By Tom Magrino
Nov 17, 2009
The PlayStation 3 has been used for a variety of altruistic tasks
following its launch in 2006. Perhaps the most high-profile of these
ventures is the Folding@home project, which uses spare processing power
from idling, networked PS3s to undertake the arduous task of simulating
protein folding in order to study the causes of various diseases.
The latest effort to harness the PS3's processing power for good comes
from the US Immigration and Customs Enforcement Cyber Crimes Center. As
reported by Axcess News, the Cyber Crimes Center (C3) is using networked
PS3s to capture sexual predators by cracking passwords on computers
suspected of containing child pornography.
The report notes that while law enforcement agents can execute a warrant
to secure the physical computers, the Fourth Amendment protects
suspected predators from surrendering passwords and other encryption
material. As such, the agency attempts to crack the passwords by using a
program that tries all possible key combinations.

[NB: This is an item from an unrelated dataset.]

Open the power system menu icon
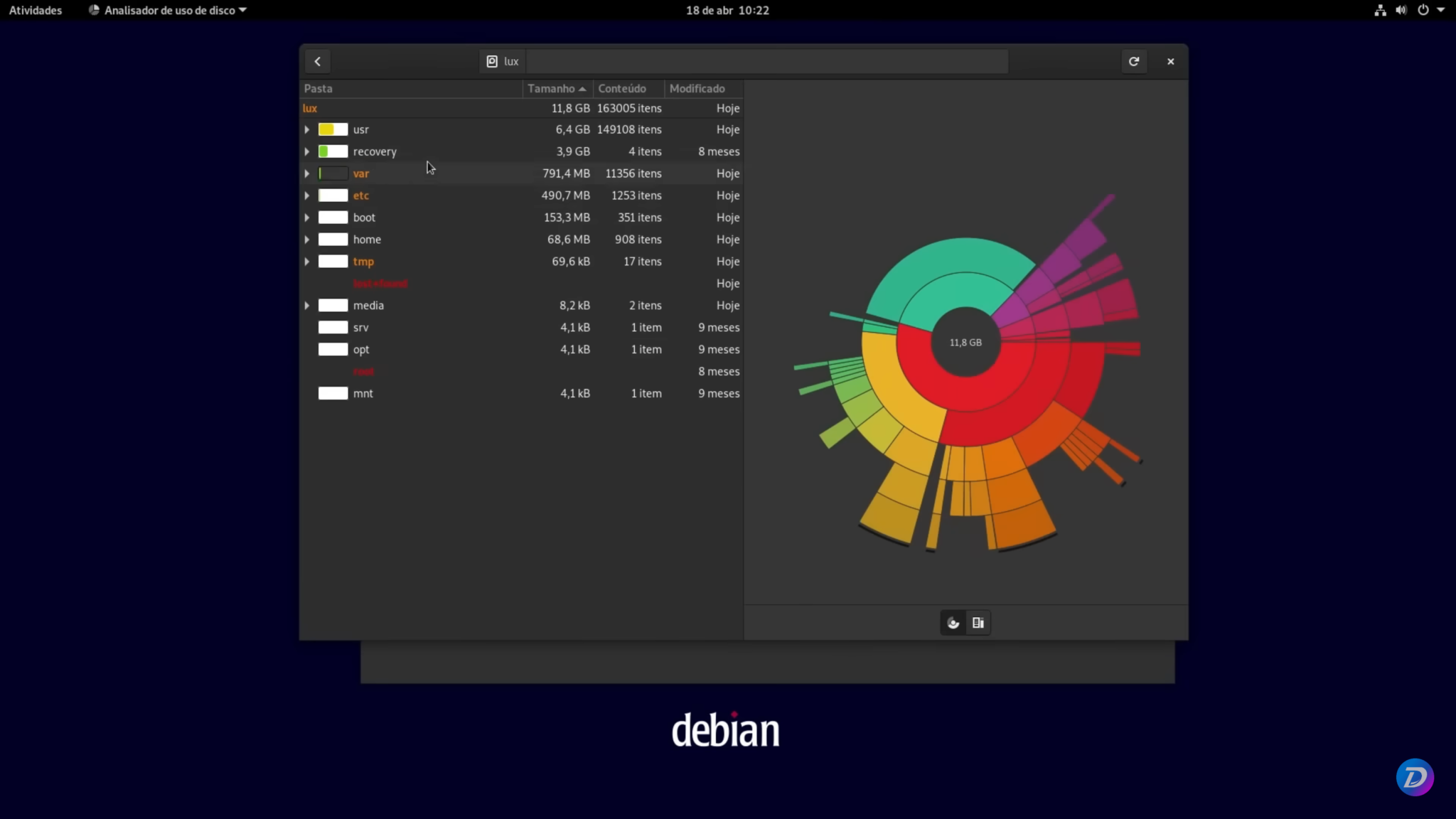The width and height of the screenshot is (1456, 819). click(1423, 10)
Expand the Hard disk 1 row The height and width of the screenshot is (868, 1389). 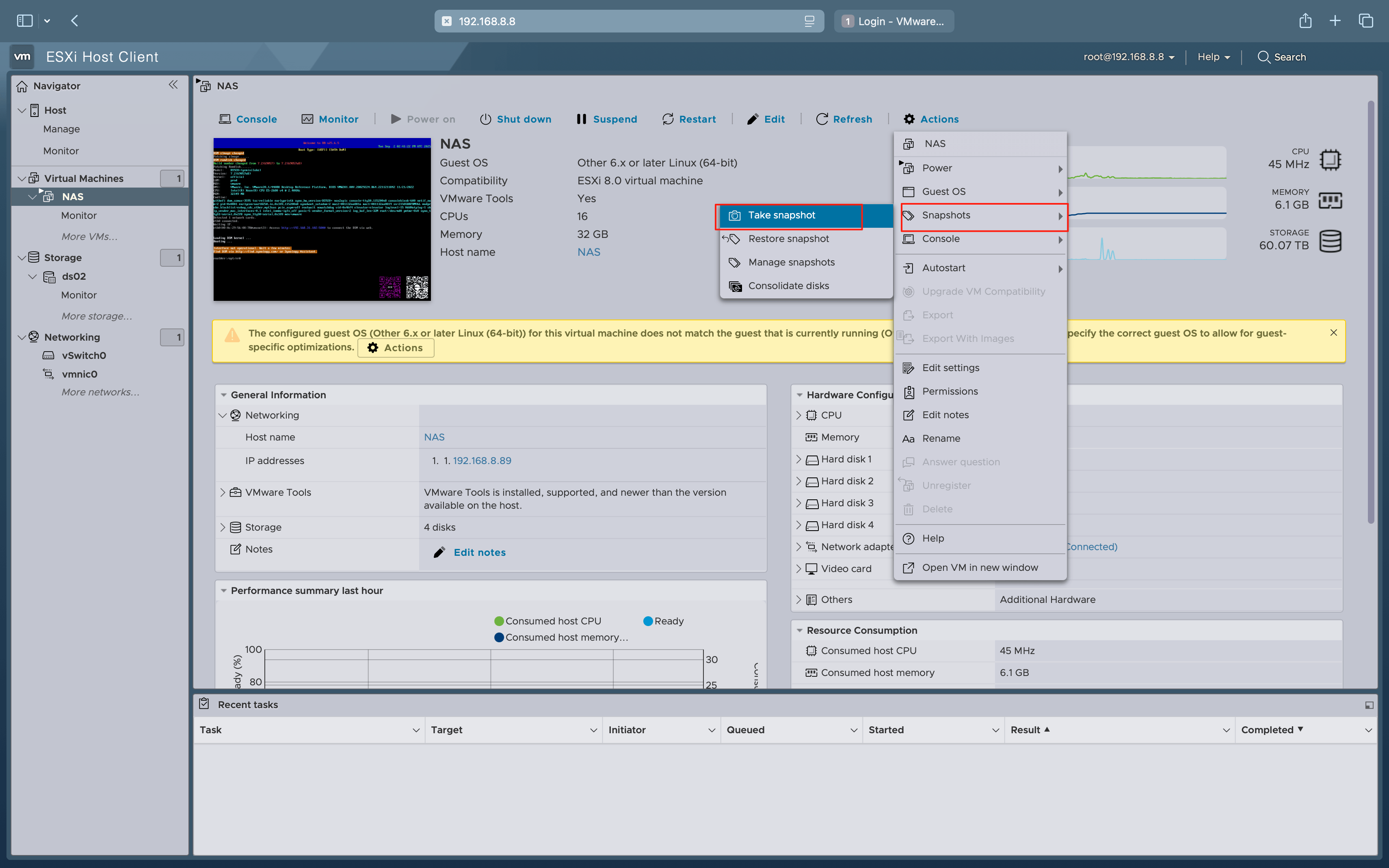799,459
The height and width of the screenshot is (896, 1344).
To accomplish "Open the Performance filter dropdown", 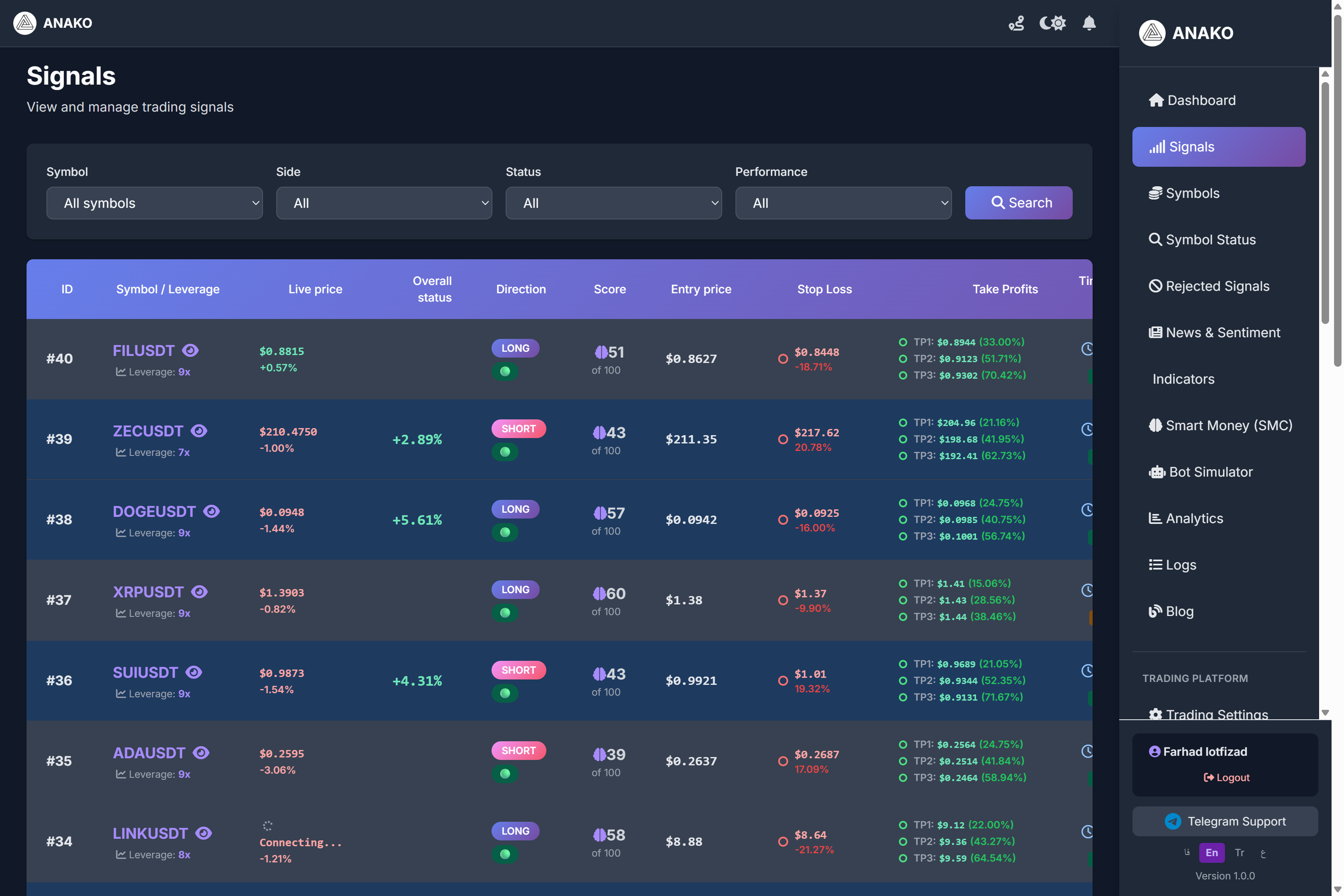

The report notes that
a six-digit password has nearly 282 trillion possible permutations, and
the networked PS3 can attempt 4 million guesses per second.
The fight against kiddie porn has a new ally.
"Bad guys are encrypting their stuff now, so we need a methodology of
hacking on that to try to break passwords," said C3 senior special agent
Claude E. Davenport. "The PlayStation 3--its processing component--is
perfect for large-scale library attacks."